A FENPROF – Federação Nacional dos Professores anunciou que vai avançar com uma queixa na Procuradoria Geral da República, contra a plataforma Zoom, visando a identificação dos responsáveis, “ativos ou passivos, e que sejam tomadas as medidas judiciais que se adequem”.
A federação esclarece, em comunicado, que tem manifestado apreensão e grandes reservas na utilização de plataformas deste género e em relação à gravação de aulas e sua disponibilização pública, “com todo o tipo de abusos que daí possam decorrer”.
Uma das plataformas que tem estado a ser utilizada é a Zoom. Esta está, inclusivamente, a ser objeto de investigações, devido a denúncias de utilização indevida de dados pessoais, entre outros.
Porém, não são só os dados pessoais que estarão em causa, mas também a utilização indevida de fotografias e vídeos que, no caso dos docentes, constitui, já, eventual crime por invasão de privacidade, utilização ilícita de imagem, com ou sem obtenção de proveito económico, tentativa de extorsão e de pressão sobre docentes, condicionando, de forma também ilícita e ilegítima, o seu exercício da atividade profissional.
A federação recorda ainda que são já públicos vários casos que exemplificam esta situação e a sua gravidade “pois os problemas que daqui resultam comprometem, de forma significativa, a segurança dos alunos e das suas famílias, bem como dos docentes atingidos”.
Reconhecendo que a Direção-Geral de Educação divulgou algumas normas que poderão fazer aumentar níveis de segurança na utilização de plataformas digitais, a federação reitera que “mesmo sendo grande o esforço, o tempo é insuficiente para tudo o que aos professores está a ser exigido”.
“Ainda que sejam adotadas as normas de segurança recomendadas, é evidente que as mesmas não impedem que hackers as ponham em causa, violando a privacidade dos espaços criados por docentes e alunos, ainda mais quando o fazem com acesso a códigos que lhes são facultados”, conclui.

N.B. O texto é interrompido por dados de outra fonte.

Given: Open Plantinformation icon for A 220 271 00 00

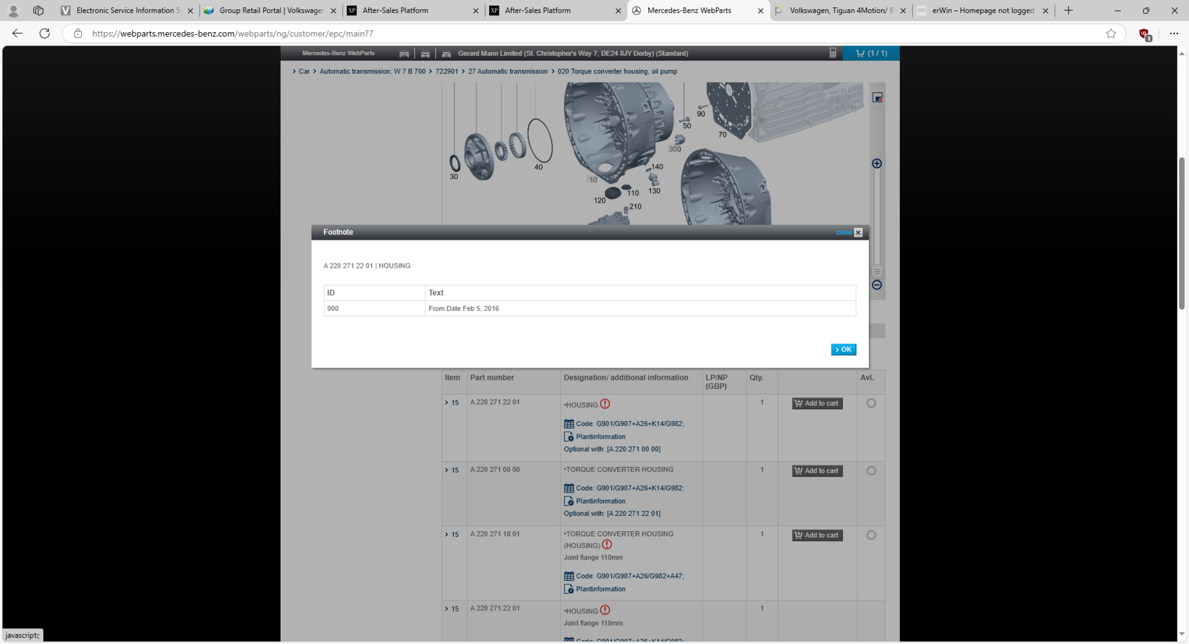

Ao mesmo tempo, a FENPROF reitera a exigência, acompanhando a intervenção neste domínio de vários especialistas, de que o ministério da Educação garanta, “com muita urgência, a utilização segura de plataformas de reunião online ou, apresente alternativas à sua utilização, para que professores e alunos possam desenvolver o seu trabalho com um mínimo de tranquilidade e com a dignidade inerente ao ato educativo”.